During his brief ten-year career, photographer, filmmaker, and performance artist Mark Morrisroe produced an innovative and varied body of work. A participant in the punk scene in Boston in the 1970s and in the queer music and art scene in New York City in the 1980s, Morrisroe placed the performance of identity and sexuality at the center of his practice. His photographs and 8mm films, featuring the artist, his friends and lovers, and his everyday surroundings, serve as diaries of experimentation, marked by melodrama and romance, degradation, and politics. Working extensively with Polaroid, Morrisroe experimented with the photographic process, manipulating negatives, layering and hand-painting prints, and testing the limits of the photographic image’s reproducibility. Having grown up in Boston, he attended the School of the Museum of Fine Arts from 1977 to 1981 with an influential cohort that included David Armstrong, Philip-Lorca diCorcia, Nan Goldin, and Jack Pierson. He exhibited at Pat Hearn Gallery from 1985 until his death due to AIDS-related illnesses in 1989.

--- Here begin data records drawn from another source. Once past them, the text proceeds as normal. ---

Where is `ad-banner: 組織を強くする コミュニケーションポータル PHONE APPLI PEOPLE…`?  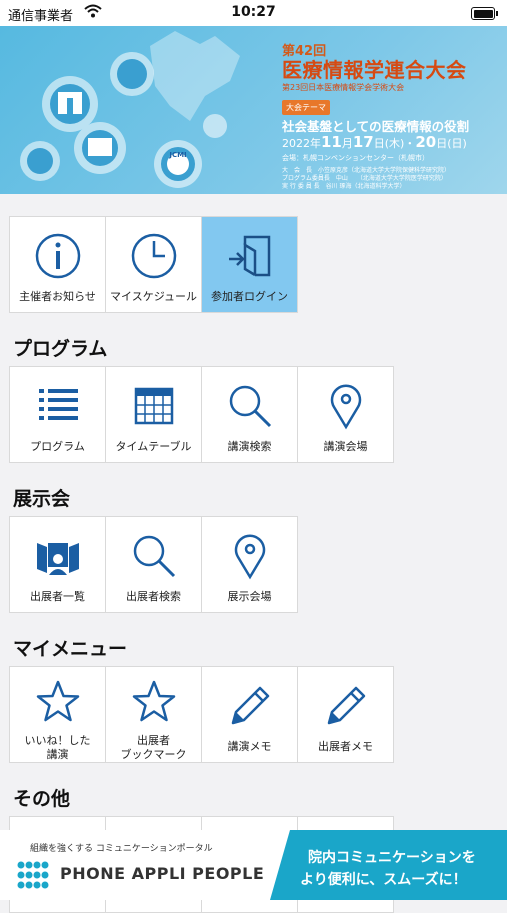 ad-banner: 組織を強くする コミュニケーションポータル PHONE APPLI PEOPLE… is located at coordinates (254, 865).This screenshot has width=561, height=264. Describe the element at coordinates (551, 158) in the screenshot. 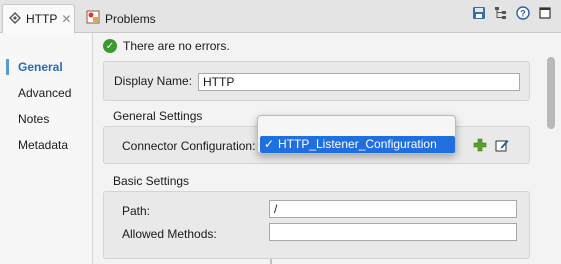

I see `vertical-scrollbar` at that location.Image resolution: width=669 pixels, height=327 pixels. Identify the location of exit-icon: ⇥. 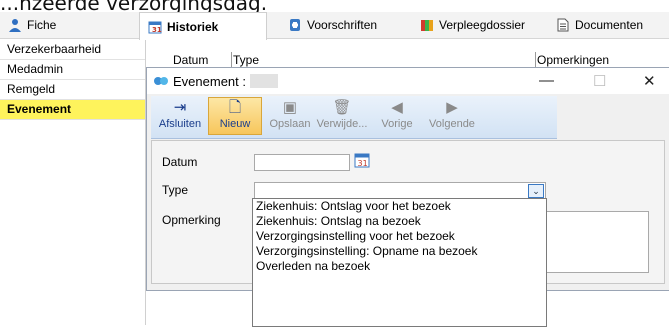
(180, 108).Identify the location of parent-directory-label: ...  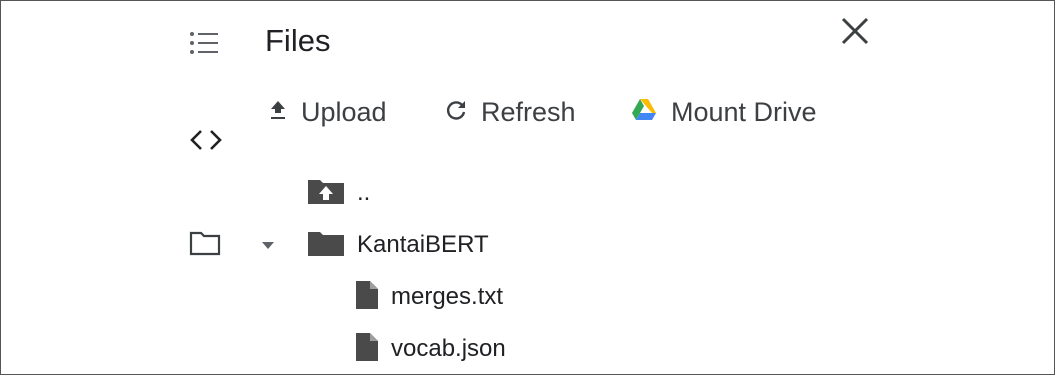
(364, 192).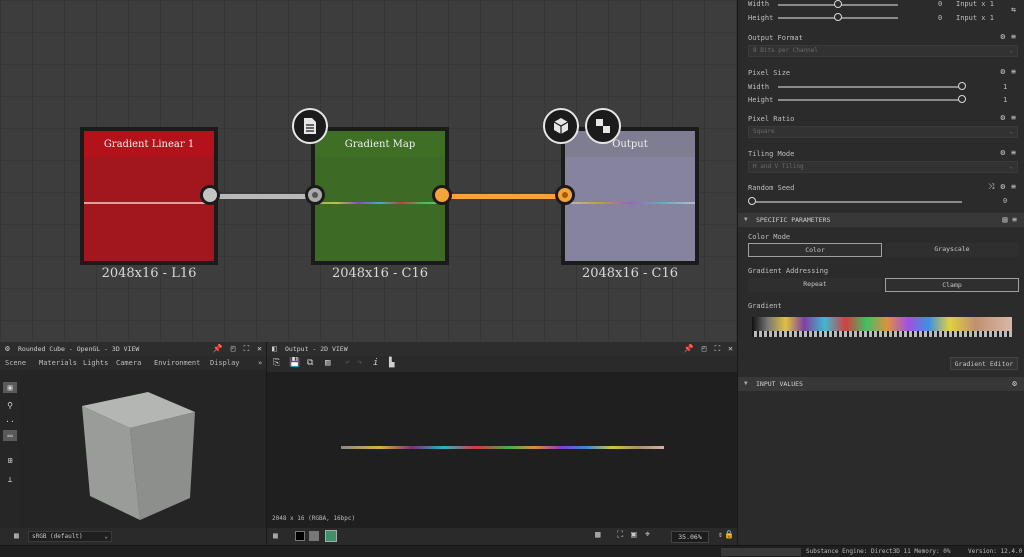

“Nymph-O-Maniac” Promo Still Spectacular Studios shows cast members of Morrisroe’s 44-minute, low-budget film Nymph-O-Maniac, which he shot with Super 8 film in the style of his idol John Waters. The photograph self-consciously captures the act of performance. The buxom female lead, Pia Howard, is posed in the hallway of her apartment where the film is largely set, conjuring celebrity shots of Marilyn Monroe. Two men beside her hold masks in their hands, and a collage of naked men—an expression of Pia’s sexualized persona—covers the right-hand third of the photograph. This “promo still”—a category that itself participates in performance—exudes a polymorphous abundance of masquerade and sex. To create the work, Morrisroe used a “sandwich” technique of his own invention, first making a color photograph, then rephotographing the picture in black and white, and finally superimposing the negatives to print the final photograph. This process results in deep shadows and a gauzy screen of scuffs, dust, and fingerprints, visually registering the bodily experimentation taking place among the subjects.
This acquisition introduces the work of an important Boston artist into the ICA/Boston collection, which includes photographs by Morrisroe’s peers Philip-Lorca diCorcia, Nan Goldin, and Shellburne Thurber. It joins 1980s works by such artists as Jimmy De Sana, Ray Navarro, and Nicholas Nixon that also reflect the inventiveness and poignancy of art in the time of AIDS.